━━━━━ RECORD EXCERPTS

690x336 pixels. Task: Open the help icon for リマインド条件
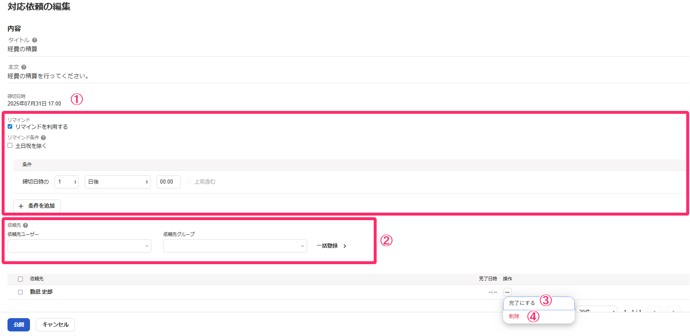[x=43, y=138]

━━━━━━━━━━
━━━━━ RECORD EXCERPTS

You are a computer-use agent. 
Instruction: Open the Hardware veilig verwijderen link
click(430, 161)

━━━━━━━━━━
━━━━━ RECORD EXCERPTS

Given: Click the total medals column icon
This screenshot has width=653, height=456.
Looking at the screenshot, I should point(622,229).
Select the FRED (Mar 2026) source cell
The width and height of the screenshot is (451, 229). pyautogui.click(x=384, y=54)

━━━━━━━━━━

(WRITTEN PROBLEM): Swap "medals" for "points" in the stretch from the line containing "Given: Click the total medals column icon" through the line containing "The width and", and give back only those lines with nothing else changed.

(WORKED SOLUTION):
Given: Click the total points column icon
This screenshot has width=653, height=456.
Looking at the screenshot, I should point(622,229).
Select the FRED (Mar 2026) source cell
The width and height of the screenshot is (451, 229). pyautogui.click(x=384, y=54)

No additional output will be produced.